# Records start

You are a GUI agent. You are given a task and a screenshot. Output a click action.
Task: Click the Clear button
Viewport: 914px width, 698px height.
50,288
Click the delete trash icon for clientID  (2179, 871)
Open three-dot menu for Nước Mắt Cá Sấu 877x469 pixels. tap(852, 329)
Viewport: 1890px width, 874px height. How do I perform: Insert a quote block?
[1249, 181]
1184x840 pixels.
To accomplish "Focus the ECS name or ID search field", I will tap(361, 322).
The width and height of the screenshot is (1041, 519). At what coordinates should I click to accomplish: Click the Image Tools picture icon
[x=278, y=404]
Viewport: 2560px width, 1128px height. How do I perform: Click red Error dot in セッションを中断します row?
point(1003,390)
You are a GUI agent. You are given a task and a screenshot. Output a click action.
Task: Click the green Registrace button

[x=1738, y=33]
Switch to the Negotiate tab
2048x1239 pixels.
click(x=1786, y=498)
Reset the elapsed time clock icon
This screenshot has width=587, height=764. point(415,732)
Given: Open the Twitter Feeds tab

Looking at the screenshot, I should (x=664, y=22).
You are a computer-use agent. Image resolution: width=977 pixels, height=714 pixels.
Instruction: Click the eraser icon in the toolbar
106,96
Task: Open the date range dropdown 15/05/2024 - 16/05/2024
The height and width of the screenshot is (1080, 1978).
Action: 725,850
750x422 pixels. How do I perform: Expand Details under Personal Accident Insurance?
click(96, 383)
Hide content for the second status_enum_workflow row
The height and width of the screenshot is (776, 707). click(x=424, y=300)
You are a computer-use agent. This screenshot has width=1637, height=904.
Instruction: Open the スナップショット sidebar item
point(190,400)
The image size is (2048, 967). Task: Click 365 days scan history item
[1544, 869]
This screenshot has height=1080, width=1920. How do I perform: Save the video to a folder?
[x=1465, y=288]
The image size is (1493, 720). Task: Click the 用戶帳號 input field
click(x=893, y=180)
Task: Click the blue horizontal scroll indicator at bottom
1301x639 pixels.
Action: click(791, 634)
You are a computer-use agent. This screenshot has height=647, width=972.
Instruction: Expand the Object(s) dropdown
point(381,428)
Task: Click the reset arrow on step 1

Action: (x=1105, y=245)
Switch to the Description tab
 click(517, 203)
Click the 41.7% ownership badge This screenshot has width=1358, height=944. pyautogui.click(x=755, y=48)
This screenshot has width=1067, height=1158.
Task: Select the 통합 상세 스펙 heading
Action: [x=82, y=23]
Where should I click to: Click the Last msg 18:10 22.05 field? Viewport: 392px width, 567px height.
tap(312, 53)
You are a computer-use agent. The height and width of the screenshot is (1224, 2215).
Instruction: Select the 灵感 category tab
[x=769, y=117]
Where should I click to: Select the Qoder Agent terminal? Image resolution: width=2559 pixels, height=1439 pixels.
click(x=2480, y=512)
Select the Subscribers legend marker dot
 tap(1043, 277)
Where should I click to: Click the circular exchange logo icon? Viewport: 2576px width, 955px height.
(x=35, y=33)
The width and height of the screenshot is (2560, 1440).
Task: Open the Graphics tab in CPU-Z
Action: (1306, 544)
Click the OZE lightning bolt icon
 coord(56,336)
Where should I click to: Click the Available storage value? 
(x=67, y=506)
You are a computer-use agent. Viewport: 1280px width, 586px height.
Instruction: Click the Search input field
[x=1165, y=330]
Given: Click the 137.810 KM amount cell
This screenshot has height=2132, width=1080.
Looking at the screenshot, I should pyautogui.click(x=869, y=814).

# Records end

What to do: Rewrite the data from the line with "Hide content for" through the end, changing every "Instruction" to "Command" and leaving everything else unchanged.

Output for this task:
Hide content for the second status_enum_workflow row
The height and width of the screenshot is (776, 707). click(x=424, y=300)
You are a computer-use agent. This screenshot has width=1637, height=904.
Command: Open the スナップショット sidebar item
point(190,400)
The image size is (2048, 967). Task: Click 365 days scan history item
[1544, 869]
This screenshot has height=1080, width=1920. How do I perform: Save the video to a folder?
[x=1465, y=288]
The image size is (1493, 720). Task: Click the 用戶帳號 input field
click(x=893, y=180)
Task: Click the blue horizontal scroll indicator at bottom
1301x639 pixels.
Action: click(791, 634)
You are a computer-use agent. This screenshot has height=647, width=972.
Command: Expand the Object(s) dropdown
point(381,428)
Task: Click the reset arrow on step 1

Action: (x=1105, y=245)
Switch to the Description tab
 click(517, 203)
Click the 41.7% ownership badge This screenshot has width=1358, height=944. pyautogui.click(x=755, y=48)
This screenshot has width=1067, height=1158.
Task: Select the 통합 상세 스펙 heading
Action: [x=82, y=23]
Where should I click to: Click the Last msg 18:10 22.05 field? Viewport: 392px width, 567px height.
tap(312, 53)
You are a computer-use agent. The height and width of the screenshot is (1224, 2215).
Command: Select the 灵感 category tab
[x=769, y=117]
Where should I click to: Select the Qoder Agent terminal? Image resolution: width=2559 pixels, height=1439 pixels.
click(x=2480, y=512)
Select the Subscribers legend marker dot
 tap(1043, 277)
Where should I click to: Click the circular exchange logo icon? Viewport: 2576px width, 955px height.
(x=35, y=33)
The width and height of the screenshot is (2560, 1440).
Task: Open the Graphics tab in CPU-Z
Action: (1306, 544)
Click the OZE lightning bolt icon
 coord(56,336)
Where should I click to: Click the Available storage value? 
(x=67, y=506)
You are a computer-use agent. Viewport: 1280px width, 586px height.
Command: Click the Search input field
[x=1165, y=330]
Given: Click the 137.810 KM amount cell
This screenshot has height=2132, width=1080.
Looking at the screenshot, I should pyautogui.click(x=869, y=814).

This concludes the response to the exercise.